▶ [Task material]

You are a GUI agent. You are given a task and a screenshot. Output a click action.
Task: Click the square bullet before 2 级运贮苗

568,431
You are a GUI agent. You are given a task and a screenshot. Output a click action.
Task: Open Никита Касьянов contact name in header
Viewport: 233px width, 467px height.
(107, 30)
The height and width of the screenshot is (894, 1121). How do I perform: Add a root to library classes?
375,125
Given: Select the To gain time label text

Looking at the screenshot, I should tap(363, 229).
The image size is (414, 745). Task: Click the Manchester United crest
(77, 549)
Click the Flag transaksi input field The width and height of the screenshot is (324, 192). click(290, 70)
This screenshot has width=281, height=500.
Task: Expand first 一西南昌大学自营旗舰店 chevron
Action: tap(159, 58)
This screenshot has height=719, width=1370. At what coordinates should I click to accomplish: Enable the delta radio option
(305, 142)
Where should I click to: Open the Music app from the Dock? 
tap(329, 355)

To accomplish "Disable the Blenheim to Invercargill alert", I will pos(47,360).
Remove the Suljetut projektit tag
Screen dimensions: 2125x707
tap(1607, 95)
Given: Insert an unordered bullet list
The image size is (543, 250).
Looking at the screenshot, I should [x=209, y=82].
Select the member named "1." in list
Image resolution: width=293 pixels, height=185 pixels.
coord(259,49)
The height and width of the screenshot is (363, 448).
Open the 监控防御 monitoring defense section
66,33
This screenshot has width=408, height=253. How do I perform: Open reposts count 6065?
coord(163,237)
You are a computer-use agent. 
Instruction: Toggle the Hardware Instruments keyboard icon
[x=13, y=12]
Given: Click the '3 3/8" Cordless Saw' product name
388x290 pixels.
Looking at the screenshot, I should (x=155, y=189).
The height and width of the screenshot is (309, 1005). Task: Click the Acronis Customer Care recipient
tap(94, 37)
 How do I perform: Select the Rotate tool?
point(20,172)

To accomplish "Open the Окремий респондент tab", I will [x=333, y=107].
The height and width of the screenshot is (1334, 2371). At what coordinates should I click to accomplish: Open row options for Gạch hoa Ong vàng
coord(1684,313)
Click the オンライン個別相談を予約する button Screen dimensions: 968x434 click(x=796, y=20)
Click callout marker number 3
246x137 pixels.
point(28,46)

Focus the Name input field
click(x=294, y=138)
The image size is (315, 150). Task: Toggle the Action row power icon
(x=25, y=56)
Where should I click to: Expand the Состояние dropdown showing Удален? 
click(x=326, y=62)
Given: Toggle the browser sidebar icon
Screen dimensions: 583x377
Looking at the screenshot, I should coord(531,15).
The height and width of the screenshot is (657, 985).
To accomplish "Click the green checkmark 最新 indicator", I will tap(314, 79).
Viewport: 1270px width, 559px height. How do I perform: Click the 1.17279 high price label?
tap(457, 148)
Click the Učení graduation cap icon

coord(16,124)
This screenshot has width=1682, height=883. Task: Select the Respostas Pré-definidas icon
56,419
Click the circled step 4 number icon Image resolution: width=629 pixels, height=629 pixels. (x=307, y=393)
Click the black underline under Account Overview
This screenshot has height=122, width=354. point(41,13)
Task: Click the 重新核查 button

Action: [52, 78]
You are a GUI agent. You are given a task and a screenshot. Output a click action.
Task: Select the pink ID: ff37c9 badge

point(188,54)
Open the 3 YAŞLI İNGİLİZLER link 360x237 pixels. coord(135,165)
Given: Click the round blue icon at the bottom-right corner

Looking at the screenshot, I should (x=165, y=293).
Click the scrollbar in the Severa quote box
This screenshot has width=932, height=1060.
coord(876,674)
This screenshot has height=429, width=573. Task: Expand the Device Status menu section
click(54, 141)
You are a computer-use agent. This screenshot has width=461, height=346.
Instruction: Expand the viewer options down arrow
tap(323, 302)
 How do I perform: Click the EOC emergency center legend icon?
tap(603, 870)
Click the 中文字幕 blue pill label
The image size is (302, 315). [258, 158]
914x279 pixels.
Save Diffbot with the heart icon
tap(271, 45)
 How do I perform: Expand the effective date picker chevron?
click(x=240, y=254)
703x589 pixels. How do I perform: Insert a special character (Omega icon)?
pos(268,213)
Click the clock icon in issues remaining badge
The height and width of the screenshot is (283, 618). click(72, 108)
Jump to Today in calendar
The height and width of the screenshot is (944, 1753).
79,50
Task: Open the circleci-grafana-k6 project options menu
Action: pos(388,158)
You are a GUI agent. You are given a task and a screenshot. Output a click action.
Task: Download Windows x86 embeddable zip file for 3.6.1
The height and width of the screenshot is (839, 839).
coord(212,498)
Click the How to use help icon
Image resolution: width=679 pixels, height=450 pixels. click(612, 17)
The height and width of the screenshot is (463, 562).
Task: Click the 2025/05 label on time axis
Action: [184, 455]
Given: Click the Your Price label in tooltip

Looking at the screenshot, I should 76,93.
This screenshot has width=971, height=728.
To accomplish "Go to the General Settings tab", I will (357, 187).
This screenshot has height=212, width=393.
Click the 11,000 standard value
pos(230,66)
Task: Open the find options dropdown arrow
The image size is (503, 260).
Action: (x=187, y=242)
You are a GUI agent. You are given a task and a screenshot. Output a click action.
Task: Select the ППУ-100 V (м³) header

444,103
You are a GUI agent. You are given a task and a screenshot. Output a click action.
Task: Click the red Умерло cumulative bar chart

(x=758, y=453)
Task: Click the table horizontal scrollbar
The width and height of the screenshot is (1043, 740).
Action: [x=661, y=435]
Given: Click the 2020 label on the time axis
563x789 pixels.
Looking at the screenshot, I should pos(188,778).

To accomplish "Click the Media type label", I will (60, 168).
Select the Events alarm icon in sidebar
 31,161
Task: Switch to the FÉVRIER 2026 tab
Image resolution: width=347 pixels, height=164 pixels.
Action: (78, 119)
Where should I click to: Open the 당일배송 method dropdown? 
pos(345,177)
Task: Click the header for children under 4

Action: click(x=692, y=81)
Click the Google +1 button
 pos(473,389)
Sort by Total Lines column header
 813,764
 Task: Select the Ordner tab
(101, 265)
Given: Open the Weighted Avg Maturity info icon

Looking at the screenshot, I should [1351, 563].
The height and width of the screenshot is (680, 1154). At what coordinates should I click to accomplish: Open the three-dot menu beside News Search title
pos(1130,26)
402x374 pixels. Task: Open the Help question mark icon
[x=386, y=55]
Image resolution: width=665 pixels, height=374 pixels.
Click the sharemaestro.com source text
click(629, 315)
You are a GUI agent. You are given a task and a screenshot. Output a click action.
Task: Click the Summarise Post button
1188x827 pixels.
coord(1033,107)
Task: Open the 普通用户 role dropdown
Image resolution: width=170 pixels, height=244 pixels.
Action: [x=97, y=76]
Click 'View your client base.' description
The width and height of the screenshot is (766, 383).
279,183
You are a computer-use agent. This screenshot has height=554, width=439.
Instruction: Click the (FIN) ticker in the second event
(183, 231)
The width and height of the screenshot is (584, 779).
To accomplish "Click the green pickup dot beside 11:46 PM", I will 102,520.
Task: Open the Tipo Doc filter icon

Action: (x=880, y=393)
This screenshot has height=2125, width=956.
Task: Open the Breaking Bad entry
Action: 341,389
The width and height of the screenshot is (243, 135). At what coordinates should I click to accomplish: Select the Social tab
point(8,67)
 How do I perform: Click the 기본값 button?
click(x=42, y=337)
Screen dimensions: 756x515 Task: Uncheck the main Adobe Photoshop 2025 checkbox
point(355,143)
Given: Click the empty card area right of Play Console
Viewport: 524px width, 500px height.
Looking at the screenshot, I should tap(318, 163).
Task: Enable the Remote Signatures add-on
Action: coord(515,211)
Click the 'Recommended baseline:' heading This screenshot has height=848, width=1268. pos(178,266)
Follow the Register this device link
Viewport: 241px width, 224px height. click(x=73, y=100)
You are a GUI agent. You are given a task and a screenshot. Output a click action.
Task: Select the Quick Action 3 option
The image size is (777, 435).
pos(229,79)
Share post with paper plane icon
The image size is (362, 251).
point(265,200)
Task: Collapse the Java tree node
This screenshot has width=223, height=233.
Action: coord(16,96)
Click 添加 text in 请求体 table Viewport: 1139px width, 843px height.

▶ [Task to carry out] Copy the items from the start through the line containing "Looking at the screenshot, I should (x=155, y=189).", changing each "GUI agent" to "interface agent" and keeping everything else unchanged.

▶ [Written solution]
You are a interface agent. You are given a task and a screenshot. Output a click action.
Task: Click the square bullet before 2 级运贮苗

568,431
You are a interface agent. You are given a task and a screenshot. Output a click action.
Task: Open Никита Касьянов contact name in header
Viewport: 233px width, 467px height.
(107, 30)
The height and width of the screenshot is (894, 1121). How do I perform: Add a root to library classes?
375,125
Given: Select the To gain time label text

Looking at the screenshot, I should tap(363, 229).
The image size is (414, 745). Task: Click the Manchester United crest
(77, 549)
Click the Flag transaksi input field The width and height of the screenshot is (324, 192). click(290, 70)
This screenshot has width=281, height=500.
Task: Expand first 一西南昌大学自营旗舰店 chevron
Action: tap(159, 58)
This screenshot has height=719, width=1370. At what coordinates should I click to accomplish: Enable the delta radio option
(305, 142)
Where should I click to: Open the Music app from the Dock? 
tap(329, 355)

To accomplish "Disable the Blenheim to Invercargill alert", I will pos(47,360).
Remove the Suljetut projektit tag
Screen dimensions: 2125x707
tap(1607, 95)
Given: Insert an unordered bullet list
The image size is (543, 250).
Looking at the screenshot, I should [x=209, y=82].
Select the member named "1." in list
Image resolution: width=293 pixels, height=185 pixels.
coord(259,49)
The height and width of the screenshot is (363, 448).
Open the 监控防御 monitoring defense section
66,33
This screenshot has width=408, height=253. How do I perform: Open reposts count 6065?
coord(163,237)
You are a computer-use agent. 
Instruction: Toggle the Hardware Instruments keyboard icon
[x=13, y=12]
Given: Click the '3 3/8" Cordless Saw' product name
388x290 pixels.
Looking at the screenshot, I should (x=155, y=189).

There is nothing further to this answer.